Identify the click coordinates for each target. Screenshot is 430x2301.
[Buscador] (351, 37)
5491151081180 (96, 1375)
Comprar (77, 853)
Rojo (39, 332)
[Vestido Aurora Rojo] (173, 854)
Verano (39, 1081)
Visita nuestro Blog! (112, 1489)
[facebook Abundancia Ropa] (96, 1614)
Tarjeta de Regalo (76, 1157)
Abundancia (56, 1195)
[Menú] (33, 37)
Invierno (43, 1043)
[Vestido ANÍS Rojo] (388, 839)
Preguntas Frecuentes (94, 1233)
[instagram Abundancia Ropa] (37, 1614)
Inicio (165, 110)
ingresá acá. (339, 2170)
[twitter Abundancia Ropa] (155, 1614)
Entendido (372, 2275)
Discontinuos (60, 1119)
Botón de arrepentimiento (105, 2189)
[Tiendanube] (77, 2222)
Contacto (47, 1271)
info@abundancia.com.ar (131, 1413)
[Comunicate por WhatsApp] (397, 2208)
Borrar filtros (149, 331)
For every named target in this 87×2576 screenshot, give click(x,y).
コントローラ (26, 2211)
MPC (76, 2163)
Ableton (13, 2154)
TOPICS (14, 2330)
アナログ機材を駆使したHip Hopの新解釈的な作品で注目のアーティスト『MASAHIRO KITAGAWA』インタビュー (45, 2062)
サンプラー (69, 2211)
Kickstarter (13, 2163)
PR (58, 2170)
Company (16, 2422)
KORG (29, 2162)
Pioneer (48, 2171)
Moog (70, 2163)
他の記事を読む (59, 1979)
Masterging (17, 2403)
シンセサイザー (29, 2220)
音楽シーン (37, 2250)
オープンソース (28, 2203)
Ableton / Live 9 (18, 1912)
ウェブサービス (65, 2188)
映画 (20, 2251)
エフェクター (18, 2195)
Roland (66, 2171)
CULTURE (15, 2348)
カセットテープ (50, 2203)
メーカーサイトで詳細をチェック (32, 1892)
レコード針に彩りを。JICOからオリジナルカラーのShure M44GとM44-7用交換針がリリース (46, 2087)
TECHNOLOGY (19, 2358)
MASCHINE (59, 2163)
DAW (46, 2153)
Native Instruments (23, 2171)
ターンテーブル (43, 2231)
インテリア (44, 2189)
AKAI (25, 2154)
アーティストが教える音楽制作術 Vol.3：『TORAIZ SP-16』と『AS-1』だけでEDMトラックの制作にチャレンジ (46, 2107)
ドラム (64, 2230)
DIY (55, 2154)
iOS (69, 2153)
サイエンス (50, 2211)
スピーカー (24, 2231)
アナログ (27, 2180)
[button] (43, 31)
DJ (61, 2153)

········

**Exercise aim:**
The lines above, from the first through the one containing "ingresá acá. (339, 2170)", must be restated word for word, with nothing added.

**Output below:**
Identify the click coordinates for each target. Screenshot is 430x2301.
[Buscador] (351, 37)
5491151081180 (96, 1375)
Comprar (77, 853)
Rojo (39, 332)
[Vestido Aurora Rojo] (173, 854)
Verano (39, 1081)
Visita nuestro Blog! (112, 1489)
[facebook Abundancia Ropa] (96, 1614)
Tarjeta de Regalo (76, 1157)
Abundancia (56, 1195)
[Menú] (33, 37)
Invierno (43, 1043)
[Vestido ANÍS Rojo] (388, 839)
Preguntas Frecuentes (94, 1233)
[instagram Abundancia Ropa] (37, 1614)
Inicio (165, 110)
ingresá acá. (339, 2170)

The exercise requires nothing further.